Anglo American said in a statement that its board had considered the latest offer “and concluded that it continues to significantly undervalue Anglo American and its future prospects”.
“The revised proposal was rejected… BHP is disappointed that the Anglo American board has chosen not to engage with BHP with respect to the revised proposal and the improved terms,” BHP CEO, Mike Henry said in a statement.
The Financial Times’s Lex column was dismissive of the chances for success for BHP, saying in one of its commentaries on Monday:
“BHP is still asking Anglo to do the heavy lifting in what Liberum analysts call a “doomed” deal structure.
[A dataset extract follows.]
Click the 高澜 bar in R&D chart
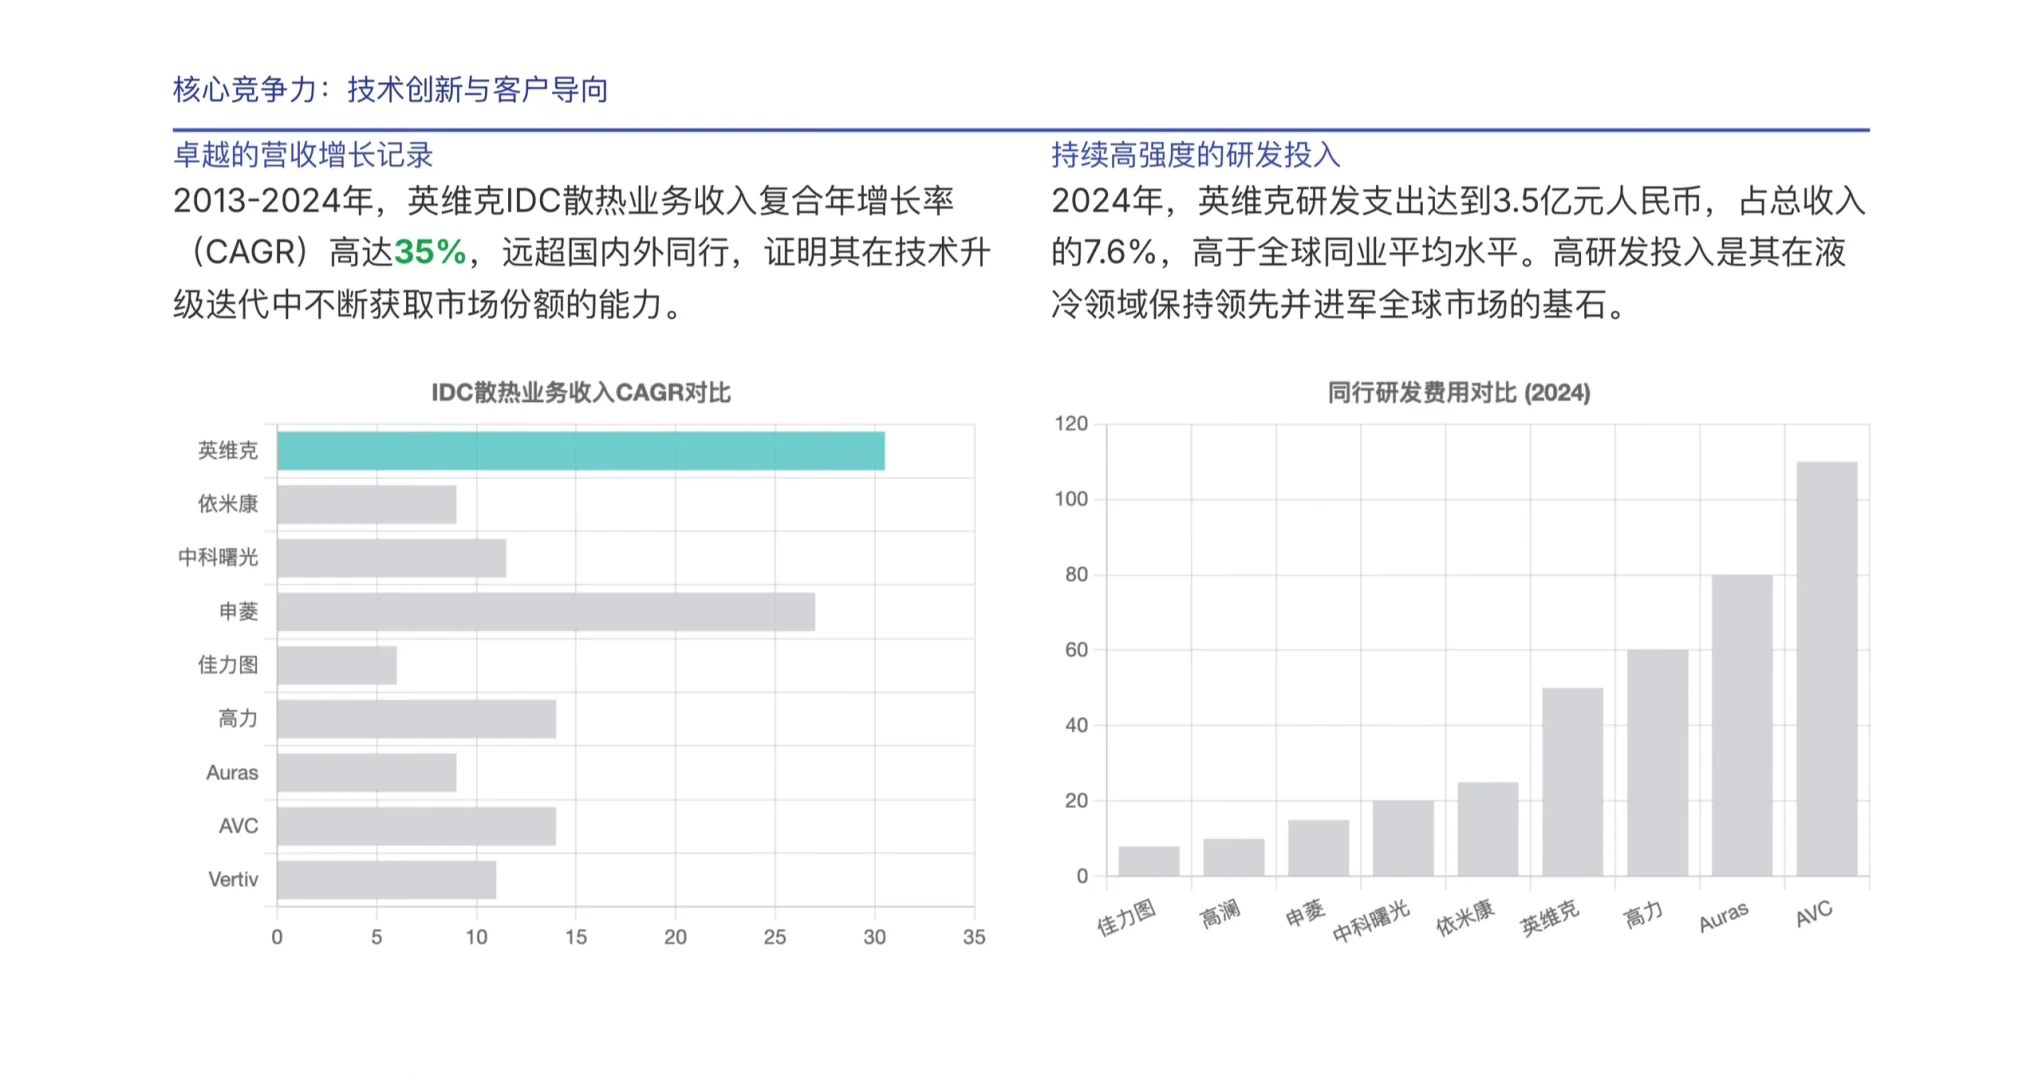The height and width of the screenshot is (1080, 2042). 1233,858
That made it easy for Anglo’s board to reject, citing “significant execution risks”.
“Anglo could restructure itself and reap potential rewards without the overhang of BHP’s deal. Inspiring Anglo’s team to prise apart the company on BHP’s behalf would require a higher premium.
“The last pitch was 30 per cent above where Anglo’s shares were trading before BHP’s interest became public, a typical takeover premium. Note that Anglo’s shares were already trading near the revised offer, falling slightly on the news.
(In fact, Anglo shares fell 2.16% on Monday after news of the second offer emerged)
“BHP’s sweetener of two board seats for Anglo, and talk of a deal that “leverages the best” of both companies, doesn’t mask the fact that this is a takeover and dismemberment offer. It is hard to see these two sides coming together before the UK Takeover Code deadline of May 22,” the Lex writer noted.